Omar’s June 10 statement said that she was asking Secretary of State Antony Blinken about current International Criminal Court (ICC) cases. “The conversation was about accountability for specific incidents, not a moral comparison between Hamas and the Taliban and the United States and Israel.

“I was in no way equating terrorist organizations with democratic countries with well-established judicial systems.”

Speaker of the House Nancy Pelosi (D-CA) and the rest of the House Democratic leadership said that they welcomed Omar’s clarification that “that there is no moral equivalency between the U.S. and Israel and Hamas and the Taliban.”

In a June 9 statement, 12 House Democrats called on Omar to “clarify” her remarks, calling them “offensive” and “misguided.” “Ignoring the differences between democracies governed by the rule of law and contemptible organizations that engage in terrorism at best discredits one’s intended argument and at worst reflects deep-seated prejudice.”

They added that “false equivalencies give cover to terrorist groups.

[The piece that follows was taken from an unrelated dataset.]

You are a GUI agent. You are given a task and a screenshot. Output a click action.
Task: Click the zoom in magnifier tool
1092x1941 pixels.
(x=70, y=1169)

We urge Congresswoman Omar to clarify her words placing the US and Israel in the same category as Hamas and the Taliban.”

Omar responded later that evening in a tweet that read, “It’s shameful for colleagues who call me when they need my support to now put out a statement asking for ‘clarification’ and not just call.

“The islamophobic tropes in this statement are offensive. The constant harassment & silencing from the signers of this letter is unbearable.”

She added in a subsequent tweet, “Citing an open case against Israel, US, Hamas & Taliban in the ICC [International Criminal Court] isn’t comparison or from ‘deeply seated prejudice’. You might try to undermine these investigations or deny justice to their victims but history has thought us that the truth can’t be hidden or silenced forever.”

Democratic Majority for Israel praised the 12 House Democrats who spoke out against Omar. “Her comparison of the US & Israel, on the one hand, to Hamas & the Taliban on the other, reflects either the lack of a moral compass, the failure to understand the facts, or both,” they tweeted.

 

The Jewish Democratic Council of America tweeted that they “will be meeting with Rep. Omar during our Week of Action to discuss her recent comments on Israel, as well as other priorities of Jewish Dems in Minnesota. There is no equivalence between Israel and terrorist organizations such as Hamas.”

 

American Jewish Committee CEO David Harris tweeted that Omar’s spokesperson said, “As usual, the far right is ginning up hate against [her].” But “what unites” the 12 Democrats who spoke out against her is that they’re “all Democrats,” Harris noted. “Far right? Hardly.”

House Minority Leader Kevin McCarthy (R-CA) tweeted that Omar’s remarks were “abhorrent.” “Speaker Pelosi’s continued failure to address the issues in her caucus sends a message to the world that Democrats are tolerant of anti-Semitism and sympathizing with terrorists. It’s time for the Speaker to act.”

 

Representatives Rashida Tlaib (D-MI) and Alexandria Ocasio-Cortez (D-NY) have both defended Omar on Twitter.

“Pretty sick & tired of the constant vilification, intentional mischaracterization, and public targeting of @IlhanMN coming from our caucus,” Ocasio-Cortez wrote. “They have no concept for the danger they put her in by skipping private conversations & leaping to fueling targeted news cycles around her.”

 

Tlaib similarly tweeted that House colleagues’ “obsession with policing [Omar] is sick. She has the courage to call out human rights abuses no matter who is responsible. That’s better than colleagues who look away if it serves their politics.”